**SOURCE EXTRACT:**
____
I recently hit a tank top temp of 178, but the middle and bottom were only 162 and 160 respectively. Lots of idling is the price to pay in trying to get maximum tank temp through a heat exchanger.


----------



## pybyr (Nov 4, 2008)

nofossil said:
			
		

> deerefanatic said:
> 
> 
> 
> ...



I'm still in the spot of acquiring and assembling parts (with the zeal of a man who cancelled his oil deliveries and does not want to freeze or starve)-- but

with a tank that is not temp-limited like the liner types-

and with a 150mbtu boiler,

and with a 5"x12"x70 plate HX, and,

with 4 way valves for counterflow across both sides of the plate HX, and,

once I get the initial shakedown bugs out of my system,

I aim to eventually "put the boots to" my tank, in the extreme, in hopes of pushing the tank as close as I can to boil without either hitting actual boil in the tank or getting cavitation in the circulator on the unpressurized side of things

time will tell, and suggestions are welcomed!


----------



## WoodNotOil (Nov 4, 2008)
____
**WRITTEN TASK 1:** In the tank temperature thread, reproduce everything from "and with a 150mbtu" down to "suggestions are welcomed!" word for word.
**WRITTEN TASK 2:** According to the tank temperature thread, what were the middle and bottom tank temperatures when the top reached 178?
**WRITTEN TASK 3:** Go on with the tank temperature thread from where it stops.

**MATERIAL PROVIDED:**
____
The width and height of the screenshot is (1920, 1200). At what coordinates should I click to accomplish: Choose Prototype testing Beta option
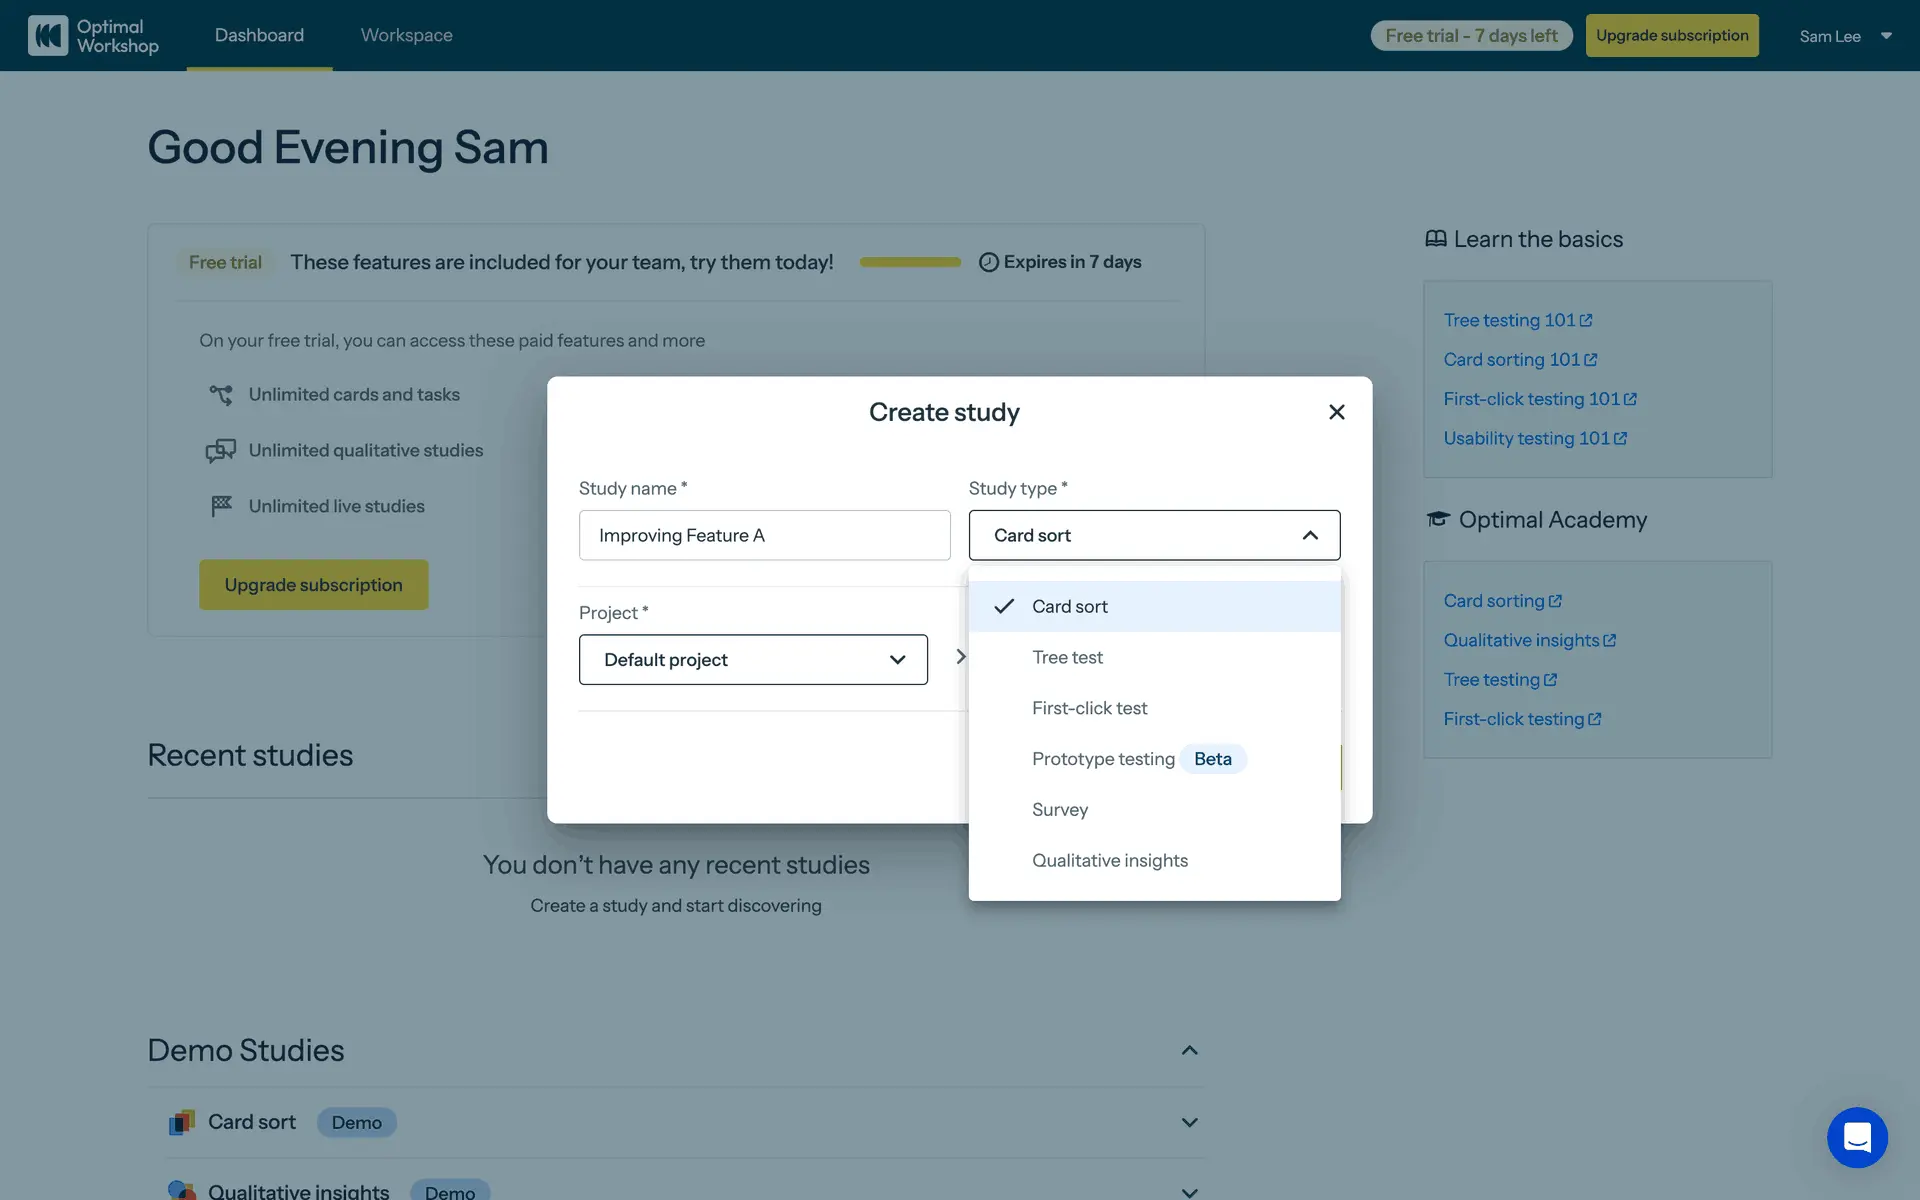point(1103,759)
____
**EXERCISE RESPONSE 1:**
and with a 150mbtu boiler,

and with a 5"x12"x70 plate HX, and,

with 4 way valves for counterflow across both sides of the plate HX, and,

once I get the initial shakedown bugs out of my system,

I aim to eventually "put the boots to" my tank, in the extreme, in hopes of pushing the tank as close as I can to boil without either hitting actual boil in the tank or getting cavitation in the circulator on the unpressurized side of things

time will tell, and suggestions are welcomed!

**EXERCISE RESPONSE 2:** The middle was 162 and the bottom was 160.

**EXERCISE RESPONSE 3:**
I am glad to see I am not the only one getting a lot of idling near the top end.  My experience is similar to deerefanatics through my flat plate hx (but I only have 30 plates).  I get the temp up between 160-169 usually.  I haven't crossed over the 170 mark yet and don't intend to until I am certain my top tank temp reading is accurate.  I don't want to exceed the limits of my EPDM liner.  I end up with a stratification of 18-20*.  I like seeing others data for comparison.


----------



## Blevesque (Nov 4, 2008)

I'll second the tekmar control. I just picked up the 156, although its not installed yet I think it's going to make my system operate much better. Right now I have my Tekmar 374 reset control jumped out to run the wood boiler pump all the time. If i didn't the 374 shuts everything done when there is no call for heat. When the 156 is hooked up this will keep the wood boiler pump running to try and achieve the diff. in the tank until the fire dies down and shuts the pump off. Then when there a call from the house the 374 will call the pump back on. Last night I was able to get 186 in the tanks. Next I have to work on someway to shut the combustion fan off when the fire starts to die. If anyone has a cheap solution other then a timer switch let me know.


----------



## free75degrees (Nov 4, 2008)

I am getting to 175 at the top with no idling, which I am thrilled with.  I was a little worried about my HX, because it is a configuration that isn't exactly like anybody else's who I have heard of.  I have 4 coils of 1/2" copper in parallel, each one is about 85 feet total.  I just got all three of my sensors working (Dallas semiconductor 1 wire sensors interfaced to a ts7800 arm SBC).  The highest energy storage I have achieved is 176 at the top, 165 in the middle and 145 at the bottom.  I confirmed the top temp with a mercury lab thermometer.  Now that I have all 3 sensors working I plan to push the limit to see how much energy can cram in.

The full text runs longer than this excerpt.